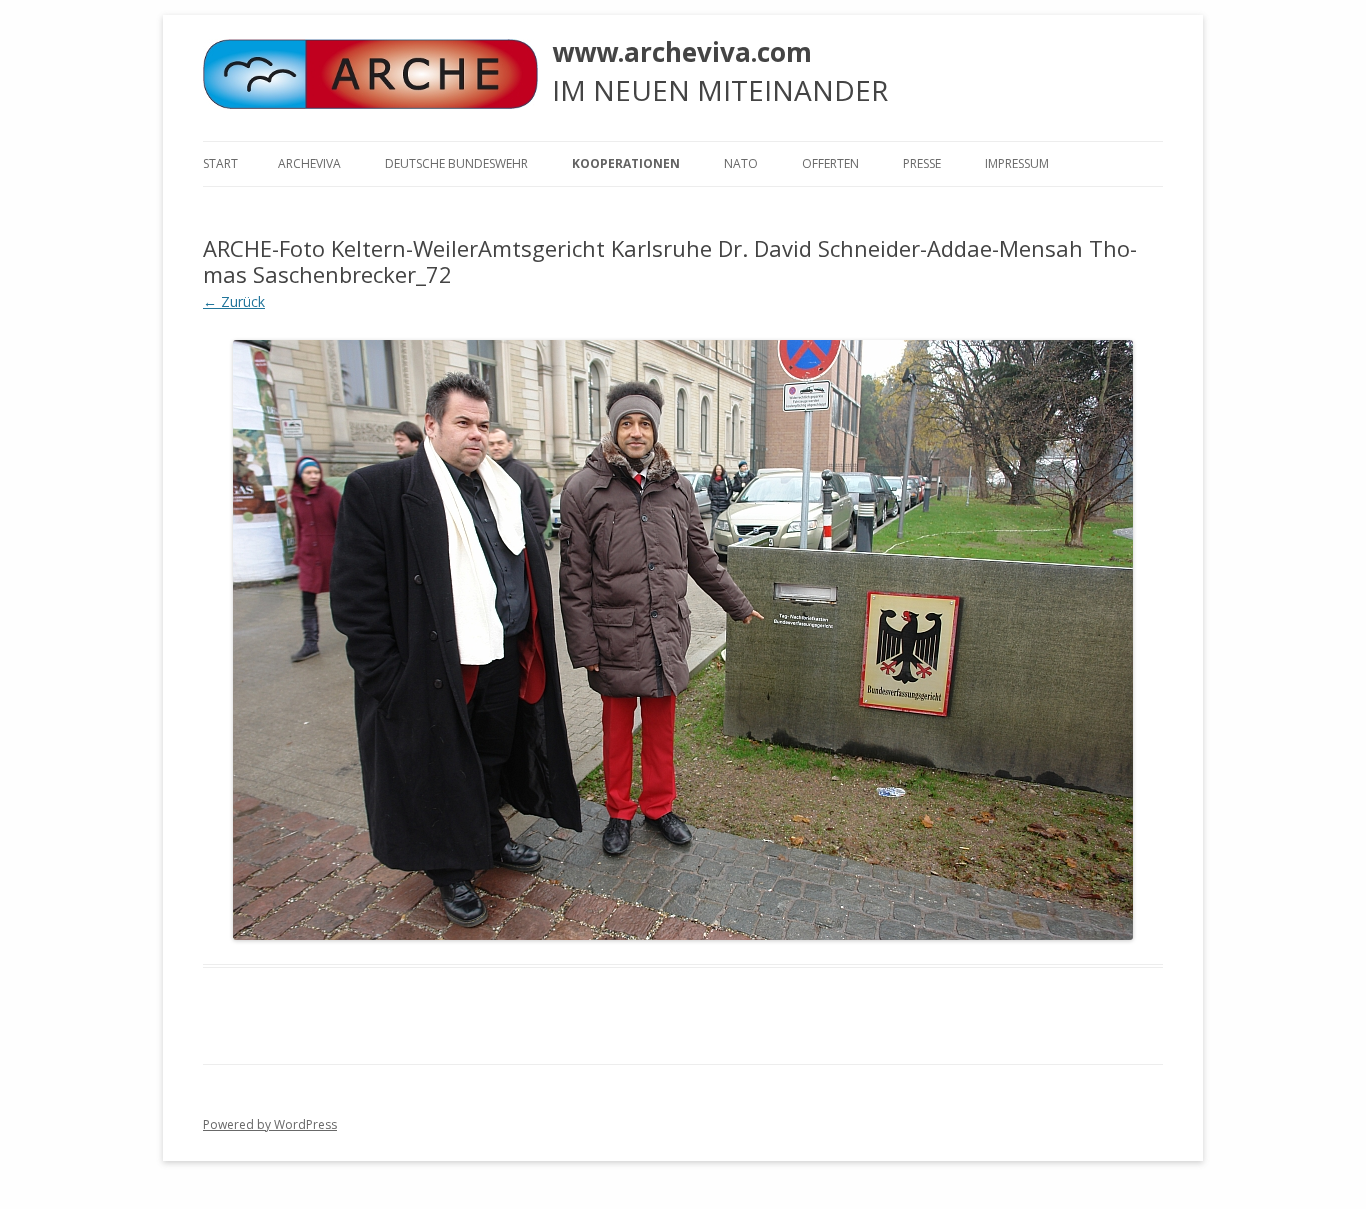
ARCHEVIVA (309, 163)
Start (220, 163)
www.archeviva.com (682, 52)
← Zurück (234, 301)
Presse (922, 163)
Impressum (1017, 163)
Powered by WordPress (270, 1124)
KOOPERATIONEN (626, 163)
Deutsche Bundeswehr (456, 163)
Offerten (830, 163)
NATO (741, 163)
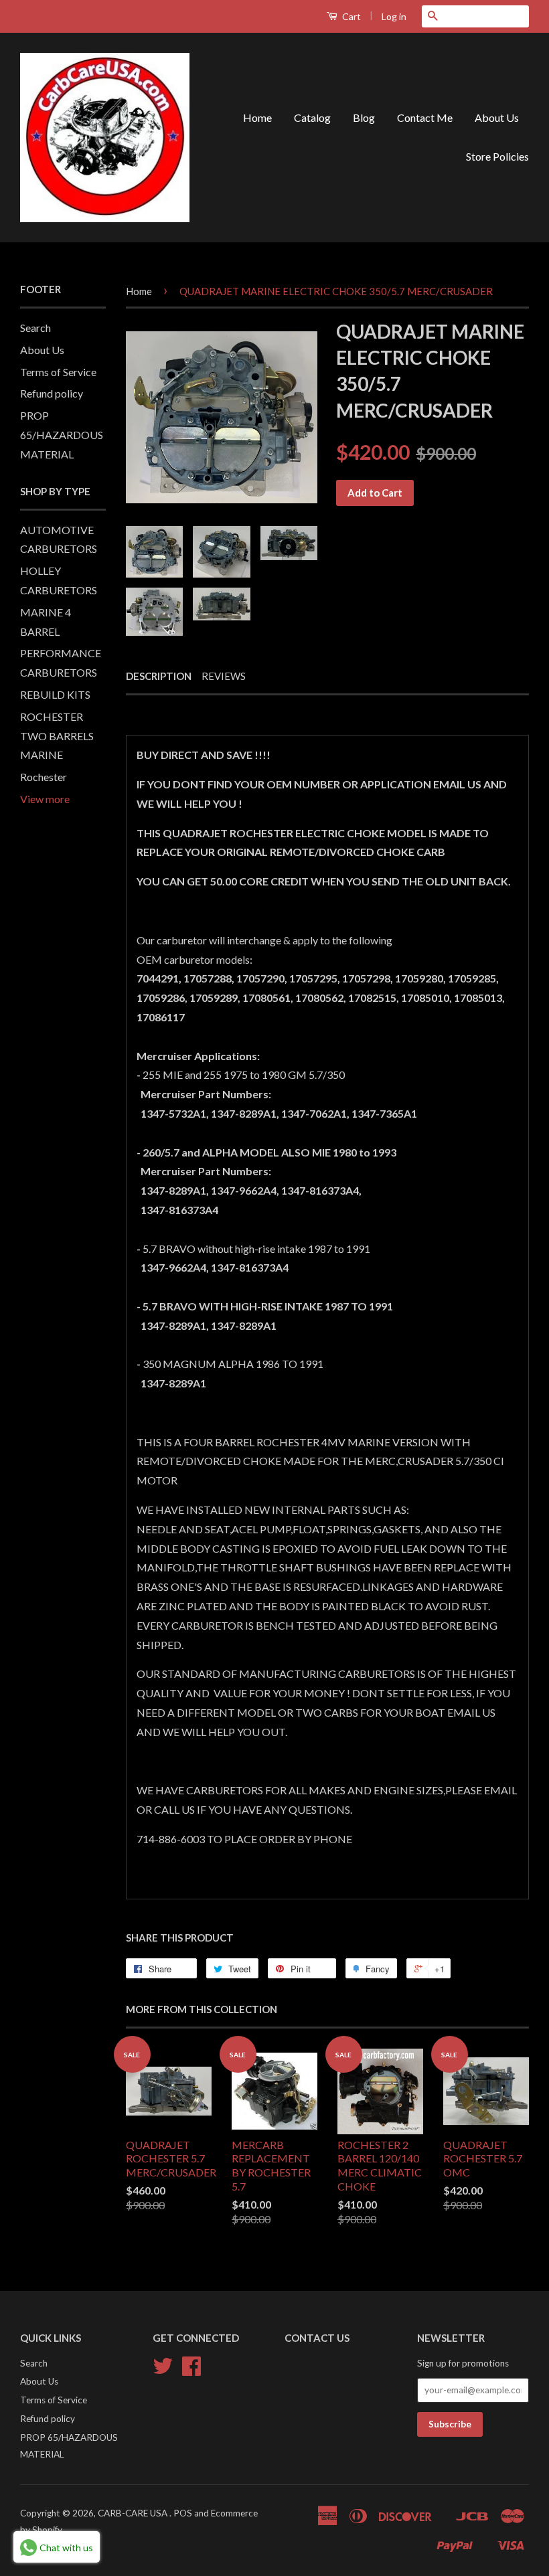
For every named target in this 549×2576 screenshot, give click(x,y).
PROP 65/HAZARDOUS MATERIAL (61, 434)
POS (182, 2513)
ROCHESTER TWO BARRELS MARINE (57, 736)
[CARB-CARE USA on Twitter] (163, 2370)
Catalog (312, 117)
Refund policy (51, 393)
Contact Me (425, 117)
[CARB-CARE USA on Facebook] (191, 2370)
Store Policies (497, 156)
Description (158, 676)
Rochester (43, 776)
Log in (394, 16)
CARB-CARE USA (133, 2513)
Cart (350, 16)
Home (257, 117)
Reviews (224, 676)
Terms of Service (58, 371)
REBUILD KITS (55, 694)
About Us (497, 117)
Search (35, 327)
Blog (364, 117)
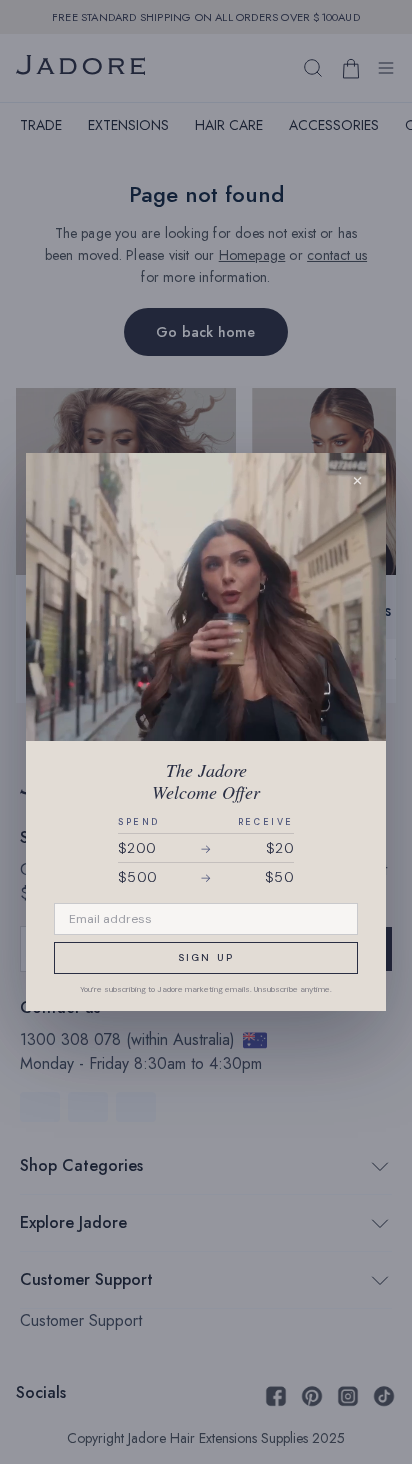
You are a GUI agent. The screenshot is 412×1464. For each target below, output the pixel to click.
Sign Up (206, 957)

DESCRIPTION OF THE TASK
Return each line from the material above exactly, but not the pictures.

EXERCISE RESULT
ARCHEVIVA (309, 163)
Start (220, 163)
www.archeviva.com (682, 52)
← Zurück (234, 301)
Presse (922, 163)
Impressum (1017, 163)
Powered by WordPress (270, 1124)
KOOPERATIONEN (626, 163)
Deutsche Bundeswehr (456, 163)
Offerten (830, 163)
NATO (741, 163)
For every named target in this 549×2576 screenshot, give click(x,y).
PROP 65/HAZARDOUS MATERIAL (61, 434)
POS (182, 2513)
ROCHESTER TWO BARRELS MARINE (57, 736)
[CARB-CARE USA on Twitter] (163, 2370)
Catalog (312, 117)
Refund policy (51, 393)
Contact Me (425, 117)
[CARB-CARE USA on Facebook] (191, 2370)
Store Policies (497, 156)
Description (158, 676)
Rochester (43, 776)
Log in (394, 16)
CARB-CARE USA (133, 2513)
Cart (350, 16)
Home (257, 117)
Reviews (224, 676)
Terms of Service (58, 371)
REBUILD KITS (55, 694)
About Us (497, 117)
Search (35, 327)
Blog (364, 117)
You are a GUI agent. The screenshot is 412×1464. For each target below, output the pixel to click.
Sign Up (206, 957)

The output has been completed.